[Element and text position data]
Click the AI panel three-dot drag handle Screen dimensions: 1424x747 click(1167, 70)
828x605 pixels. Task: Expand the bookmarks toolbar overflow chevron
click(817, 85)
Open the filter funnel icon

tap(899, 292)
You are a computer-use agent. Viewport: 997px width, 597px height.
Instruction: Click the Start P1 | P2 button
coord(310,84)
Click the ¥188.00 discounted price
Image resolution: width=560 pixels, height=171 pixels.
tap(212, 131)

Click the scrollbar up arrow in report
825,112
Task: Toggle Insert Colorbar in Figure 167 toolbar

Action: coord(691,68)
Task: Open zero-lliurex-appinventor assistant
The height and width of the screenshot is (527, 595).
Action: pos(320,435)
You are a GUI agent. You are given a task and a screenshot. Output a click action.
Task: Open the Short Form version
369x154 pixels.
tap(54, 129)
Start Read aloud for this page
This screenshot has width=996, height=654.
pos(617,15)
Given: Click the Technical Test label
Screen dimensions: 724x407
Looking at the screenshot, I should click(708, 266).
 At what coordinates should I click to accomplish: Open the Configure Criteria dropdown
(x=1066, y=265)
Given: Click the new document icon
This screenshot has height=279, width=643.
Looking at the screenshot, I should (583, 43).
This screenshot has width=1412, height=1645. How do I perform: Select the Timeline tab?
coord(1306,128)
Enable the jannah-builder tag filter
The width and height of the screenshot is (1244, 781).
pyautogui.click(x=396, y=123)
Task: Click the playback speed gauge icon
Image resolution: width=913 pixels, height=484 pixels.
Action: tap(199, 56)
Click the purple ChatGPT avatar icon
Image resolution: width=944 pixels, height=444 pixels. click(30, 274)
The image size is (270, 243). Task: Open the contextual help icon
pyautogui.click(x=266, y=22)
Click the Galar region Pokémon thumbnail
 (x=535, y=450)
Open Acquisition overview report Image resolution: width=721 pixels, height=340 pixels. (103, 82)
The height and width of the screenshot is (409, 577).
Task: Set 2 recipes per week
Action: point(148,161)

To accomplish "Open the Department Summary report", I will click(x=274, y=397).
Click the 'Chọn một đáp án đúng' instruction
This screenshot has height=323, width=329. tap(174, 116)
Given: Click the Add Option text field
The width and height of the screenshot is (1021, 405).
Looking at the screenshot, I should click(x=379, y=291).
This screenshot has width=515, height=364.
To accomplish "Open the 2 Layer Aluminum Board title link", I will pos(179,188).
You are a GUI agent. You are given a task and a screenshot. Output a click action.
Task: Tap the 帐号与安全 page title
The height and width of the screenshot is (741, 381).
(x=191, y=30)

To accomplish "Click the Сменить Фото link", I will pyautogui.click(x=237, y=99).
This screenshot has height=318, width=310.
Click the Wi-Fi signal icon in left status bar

Task
Write out the material above from the beginning through the line that contains "Action: coord(691,68)", reproducing each line without any change.

Result of this task
Click the AI panel three-dot drag handle Screen dimensions: 1424x747 click(1167, 70)
828x605 pixels. Task: Expand the bookmarks toolbar overflow chevron
click(817, 85)
Open the filter funnel icon

tap(899, 292)
You are a computer-use agent. Viewport: 997px width, 597px height.
Instruction: Click the Start P1 | P2 button
coord(310,84)
Click the ¥188.00 discounted price
Image resolution: width=560 pixels, height=171 pixels.
tap(212, 131)

Click the scrollbar up arrow in report
825,112
Task: Toggle Insert Colorbar in Figure 167 toolbar

Action: coord(691,68)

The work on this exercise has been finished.